Activity |
Below are records; copy every line among them that contains the word "agent".

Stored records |

----

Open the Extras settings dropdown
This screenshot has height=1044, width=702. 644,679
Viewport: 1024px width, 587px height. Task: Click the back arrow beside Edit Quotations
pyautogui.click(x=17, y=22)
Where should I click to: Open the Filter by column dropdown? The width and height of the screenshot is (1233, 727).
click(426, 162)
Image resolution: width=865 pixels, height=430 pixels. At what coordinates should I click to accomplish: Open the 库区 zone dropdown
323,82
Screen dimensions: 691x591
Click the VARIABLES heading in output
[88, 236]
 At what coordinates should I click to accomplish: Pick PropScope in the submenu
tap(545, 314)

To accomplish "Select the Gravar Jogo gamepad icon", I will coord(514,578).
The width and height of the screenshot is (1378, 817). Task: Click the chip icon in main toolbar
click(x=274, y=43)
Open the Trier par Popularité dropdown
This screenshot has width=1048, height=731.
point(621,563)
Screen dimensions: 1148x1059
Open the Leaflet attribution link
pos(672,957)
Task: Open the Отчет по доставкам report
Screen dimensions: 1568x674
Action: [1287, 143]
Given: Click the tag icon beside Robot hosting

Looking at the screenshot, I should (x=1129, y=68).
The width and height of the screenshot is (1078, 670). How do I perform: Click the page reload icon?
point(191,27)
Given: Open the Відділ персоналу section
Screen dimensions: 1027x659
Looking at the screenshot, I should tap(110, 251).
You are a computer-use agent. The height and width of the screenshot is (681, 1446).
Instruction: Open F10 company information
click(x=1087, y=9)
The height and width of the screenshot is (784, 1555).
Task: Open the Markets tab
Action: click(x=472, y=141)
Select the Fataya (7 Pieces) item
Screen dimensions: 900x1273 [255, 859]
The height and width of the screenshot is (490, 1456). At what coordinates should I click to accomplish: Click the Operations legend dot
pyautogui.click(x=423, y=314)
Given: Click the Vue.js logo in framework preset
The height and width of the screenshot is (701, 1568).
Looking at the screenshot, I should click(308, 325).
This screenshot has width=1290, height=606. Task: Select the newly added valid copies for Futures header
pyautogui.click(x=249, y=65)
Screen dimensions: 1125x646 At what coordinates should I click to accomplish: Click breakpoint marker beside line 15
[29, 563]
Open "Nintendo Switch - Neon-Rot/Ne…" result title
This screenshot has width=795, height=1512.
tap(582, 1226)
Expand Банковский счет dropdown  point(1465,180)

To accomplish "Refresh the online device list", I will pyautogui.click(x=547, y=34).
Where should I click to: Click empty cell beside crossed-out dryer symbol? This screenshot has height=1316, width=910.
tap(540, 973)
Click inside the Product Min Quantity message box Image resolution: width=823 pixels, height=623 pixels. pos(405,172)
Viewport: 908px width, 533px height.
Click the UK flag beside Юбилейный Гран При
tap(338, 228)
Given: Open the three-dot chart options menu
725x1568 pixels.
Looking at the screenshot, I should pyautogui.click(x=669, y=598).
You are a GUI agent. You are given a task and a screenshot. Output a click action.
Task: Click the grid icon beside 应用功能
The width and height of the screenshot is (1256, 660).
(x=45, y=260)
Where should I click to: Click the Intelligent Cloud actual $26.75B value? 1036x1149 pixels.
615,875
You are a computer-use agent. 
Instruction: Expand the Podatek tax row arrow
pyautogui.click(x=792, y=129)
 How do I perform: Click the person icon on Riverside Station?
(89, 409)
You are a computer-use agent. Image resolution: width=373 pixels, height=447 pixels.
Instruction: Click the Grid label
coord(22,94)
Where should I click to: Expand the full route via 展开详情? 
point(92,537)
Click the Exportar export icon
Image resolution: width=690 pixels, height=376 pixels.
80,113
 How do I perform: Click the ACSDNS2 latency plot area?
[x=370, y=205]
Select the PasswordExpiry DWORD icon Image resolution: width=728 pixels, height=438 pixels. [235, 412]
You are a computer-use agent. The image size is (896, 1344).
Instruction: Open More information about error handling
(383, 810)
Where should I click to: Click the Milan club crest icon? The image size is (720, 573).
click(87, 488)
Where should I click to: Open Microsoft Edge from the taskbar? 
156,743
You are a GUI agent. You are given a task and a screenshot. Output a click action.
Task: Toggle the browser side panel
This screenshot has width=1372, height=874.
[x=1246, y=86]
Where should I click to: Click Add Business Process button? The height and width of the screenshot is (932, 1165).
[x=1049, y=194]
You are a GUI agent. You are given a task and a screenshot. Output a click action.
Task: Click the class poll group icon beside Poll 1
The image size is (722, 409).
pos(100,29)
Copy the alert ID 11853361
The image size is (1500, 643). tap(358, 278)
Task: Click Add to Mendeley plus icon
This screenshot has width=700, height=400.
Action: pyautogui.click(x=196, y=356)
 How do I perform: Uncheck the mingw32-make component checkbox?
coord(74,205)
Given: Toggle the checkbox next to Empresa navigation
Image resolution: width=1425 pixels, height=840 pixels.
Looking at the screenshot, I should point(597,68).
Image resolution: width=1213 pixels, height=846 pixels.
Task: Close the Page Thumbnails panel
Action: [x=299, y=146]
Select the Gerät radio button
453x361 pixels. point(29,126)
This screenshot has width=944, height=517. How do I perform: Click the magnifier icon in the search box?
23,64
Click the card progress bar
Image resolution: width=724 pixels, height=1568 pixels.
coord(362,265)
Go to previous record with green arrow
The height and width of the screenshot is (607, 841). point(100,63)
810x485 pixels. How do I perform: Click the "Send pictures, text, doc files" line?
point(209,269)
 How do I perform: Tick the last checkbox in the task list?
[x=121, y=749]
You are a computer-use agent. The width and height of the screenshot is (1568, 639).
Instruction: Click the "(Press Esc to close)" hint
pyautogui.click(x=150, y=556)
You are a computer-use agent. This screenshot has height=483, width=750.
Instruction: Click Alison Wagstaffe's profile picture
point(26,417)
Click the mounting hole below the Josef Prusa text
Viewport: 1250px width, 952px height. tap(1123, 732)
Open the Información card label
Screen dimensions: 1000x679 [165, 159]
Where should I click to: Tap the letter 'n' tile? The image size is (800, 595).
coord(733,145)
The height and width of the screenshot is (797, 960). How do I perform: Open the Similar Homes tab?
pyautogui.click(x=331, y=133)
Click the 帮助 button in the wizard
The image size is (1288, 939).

----

Reply |
You are a computer-use agent. The height and width of the screenshot is (681, 1446).
You are a GUI agent. You are given a task and a screenshot. Output a click action.
You are a computer-use agent. 
You are a computer-use agent. Image resolution: width=373 pixels, height=447 pixels.
You are a computer-use agent. The image size is (896, 1344).
You are a GUI agent. You are given a task and a screenshot. Output a click action.
You are a GUI agent. You are given a task and a screenshot. Output a click action.
You are a computer-use agent. The width and height of the screenshot is (1568, 639).
You are a computer-use agent. This screenshot has height=483, width=750.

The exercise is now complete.